O prefeito de Salvador, Bruno Reis (União), anunciou que solicitará à Justiça a ampliação dos efeitos da operação deflagrada pelo Ministério Público da Bahia (MP-BA) na última segunda-feira (13), que resultou no afastamento do secretário Luciano Sandes e mirou o vereador licenciado George, O Gordinho da Favela (PP).
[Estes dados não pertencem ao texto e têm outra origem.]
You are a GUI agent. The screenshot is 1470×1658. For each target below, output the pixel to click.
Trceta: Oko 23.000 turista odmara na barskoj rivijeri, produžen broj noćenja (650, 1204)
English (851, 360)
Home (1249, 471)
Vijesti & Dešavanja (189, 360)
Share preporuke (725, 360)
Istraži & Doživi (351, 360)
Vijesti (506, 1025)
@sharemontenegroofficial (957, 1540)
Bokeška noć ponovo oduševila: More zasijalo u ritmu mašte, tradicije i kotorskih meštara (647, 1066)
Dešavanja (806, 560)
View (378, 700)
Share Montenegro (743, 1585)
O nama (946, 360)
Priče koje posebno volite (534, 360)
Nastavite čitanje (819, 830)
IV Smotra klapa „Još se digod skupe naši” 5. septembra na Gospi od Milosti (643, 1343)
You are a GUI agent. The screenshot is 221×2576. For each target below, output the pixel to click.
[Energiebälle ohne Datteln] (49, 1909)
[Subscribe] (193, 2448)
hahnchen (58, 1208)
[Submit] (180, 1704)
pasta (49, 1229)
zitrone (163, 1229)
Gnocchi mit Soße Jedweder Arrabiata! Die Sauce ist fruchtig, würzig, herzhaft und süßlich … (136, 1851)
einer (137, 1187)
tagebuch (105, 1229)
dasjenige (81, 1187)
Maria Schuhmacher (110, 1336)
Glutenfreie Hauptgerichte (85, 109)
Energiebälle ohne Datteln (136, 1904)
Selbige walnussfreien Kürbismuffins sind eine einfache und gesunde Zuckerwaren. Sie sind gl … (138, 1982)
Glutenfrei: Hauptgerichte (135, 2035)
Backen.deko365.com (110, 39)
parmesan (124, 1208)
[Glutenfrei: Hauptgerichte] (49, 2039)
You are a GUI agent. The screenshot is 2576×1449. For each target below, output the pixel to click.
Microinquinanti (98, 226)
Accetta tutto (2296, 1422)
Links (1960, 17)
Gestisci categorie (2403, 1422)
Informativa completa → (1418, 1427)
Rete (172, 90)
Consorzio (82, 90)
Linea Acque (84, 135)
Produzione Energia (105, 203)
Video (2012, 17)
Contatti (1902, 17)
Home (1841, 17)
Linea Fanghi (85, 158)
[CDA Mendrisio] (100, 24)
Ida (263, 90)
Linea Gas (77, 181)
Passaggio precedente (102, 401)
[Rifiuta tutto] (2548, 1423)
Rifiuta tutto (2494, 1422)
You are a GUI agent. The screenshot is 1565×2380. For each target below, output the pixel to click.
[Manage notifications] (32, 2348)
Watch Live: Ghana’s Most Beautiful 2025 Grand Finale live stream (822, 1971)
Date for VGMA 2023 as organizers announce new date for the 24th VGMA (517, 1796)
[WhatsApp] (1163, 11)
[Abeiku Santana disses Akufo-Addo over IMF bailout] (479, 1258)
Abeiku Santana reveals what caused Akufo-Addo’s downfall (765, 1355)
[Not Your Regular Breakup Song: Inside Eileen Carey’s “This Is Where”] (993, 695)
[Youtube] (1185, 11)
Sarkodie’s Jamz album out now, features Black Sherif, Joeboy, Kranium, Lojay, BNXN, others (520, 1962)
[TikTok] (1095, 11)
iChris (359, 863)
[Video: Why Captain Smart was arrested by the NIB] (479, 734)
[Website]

Segundo o gestor, a medida visa o rompimento total dos vínculos contratuais mantidos com as empresas investigadas e a suspensão de futuros repasses financeiros.
Em pronunciamento realizado no bairro de Pau da Lima, na noite de terça-feira (14), o gestor municipal defendeu a atuação dos procuradores e revelou que o Palácio Thomé de Souza já havia iniciado um movimento administrativo contra as empresas citadas na apuração. Ações como aplicação de multas, rescisão de acordos e preparação de processos para declarar inidoneidade estavam em curso antes mesmo da deflagração da força-tarefa, conforme afirmou o chefe do Executivo.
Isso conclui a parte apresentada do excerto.